= AIM OF THE TASK =
Read the film commentary below and decide whether each statement agrees with it. For each one, answer yes or no and quote the words of the text that settle it.
1. Mr. Pink is the only person to survive the whole affair.
2. The captured cop told the others that Freddy Newendike was an undercover cop.
3. Mr. Pink gets away without being caught.

= DOCUMENT EXTRACT =
·····

There are numerous examples of Mr. Pink being one of the sharpest of the bunch: at breakfast he's the one who remembers Mr. Browns thread of conversation; he instantly recognises that the situation was a set up and that someone had to be a rat (mind you he still needed Whites experience and calm to get him through his freaked out phase. He lacks a little maturity with the not wanting to be Pink thing as well); he even forces White to use his head (Pink: You could be the rat. White: Yeah for all I know you could be the rat. Pink: Good now you're using your head.); He's the one who came away with the diamonds and stashed them; he's also the only person to survive the whole affair, but he does get caught; the perfect machiavel; in Dungeons and Dragons terms his character is neutral neutral. So there is a constant friction between those serving selfish interests and those who are capable of selflessness in KL and RD.

An interesting point is how it was that Blonde gained the trust of the mafia bosses: presumably he was so loyal to them because he was given free range to indulge himself in whatever way he felt under their tutelge.

One enigma is why it is that White decided to kill Orange at the very end. He could easily have given up and both would have been taken to hospital and both would probably have lived. The problem though would have been that White would deffinitely have gone to prison for a very long time. Also, even though he may have tried to explain what happened the fact that he was one of the few to have survived the whole affair woould have cast suspicions on him. Prison, and hard time prison for a convicted cop killer would no doubt not be made any easier by the fact that he had killed a mafia boss and his son, and would be suspected of being in cahoots with the cops. Why then his "Looks like we're going to do some time kid" as he lifts Orange up. Earlier we heard him say: "If it's a choice between doing 10 years and tagging some idiot that's no choice". So would he have given himself up if Orange had not told him he was a cop ? What was Orange thinking: he may have thought that White would give himself up if he knew he was a cop, but in fact this is what made him kill Orange (take him 'hostage' in fact). I think once he heard that Orange was a cop he knew he'd been set up and was as good as dead so decided jail was out of the question and decided to blast on the way out.

The captured cop never said anything about Freddy Newendike being an undercover cop, despite all the torture and mental anguish he went through (i.e., getting his ear cut off and having petrol thrown over him and about to be set alight). So, even though he might have had good reason for supposing him dead, he never gave him up. One might argue that he knew that even this information wouldn't save him from being killed (note Nice Guy Eddies' very 'take it for granted tone' that they were going to kill him, "We're not going to let him now he's seen our faces"), but even in last ditch desperation he didn't give him up. So I interpret this as being yet more evidence for the points of view propounded above: the cop was only briefly introduced to Orange, and yet remains loyal to his colleague, even though to grass may very well have prolonged his life. When you think about it, it was an extremely brave thing to be able to do i.e keep quiet and not start shouting "It's him, him", sort of thing, even in a panic, which is what I'd have been doing before they even started asking.

·····

= EXERCISE DATA =
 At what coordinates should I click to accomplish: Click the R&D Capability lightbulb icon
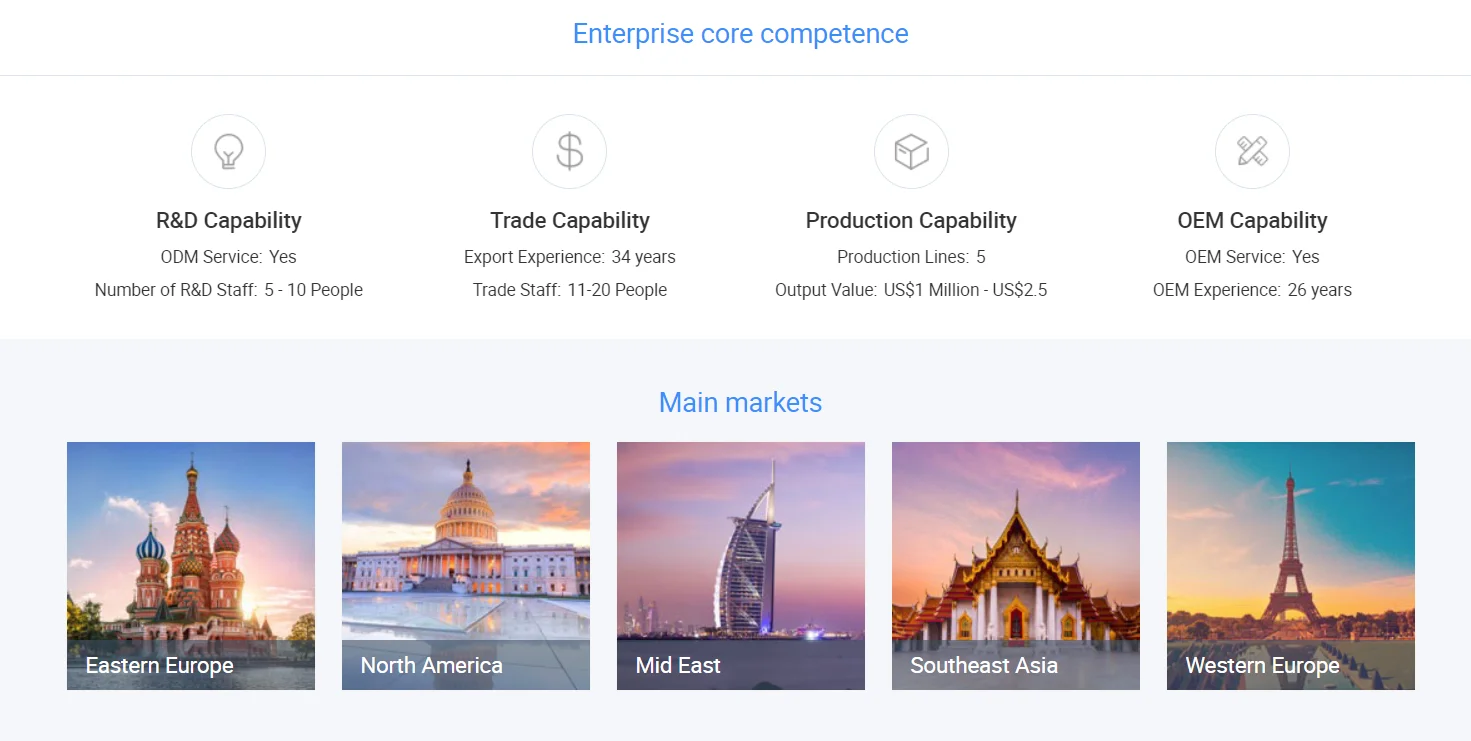coord(228,152)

·····

= FINAL ANSWER =
1. Yes: "he's also the only person to survive the whole affair"
2. No: "The captured cop never said anything about Freddy Newendike being an undercover cop"
3. No: "but he does get caught"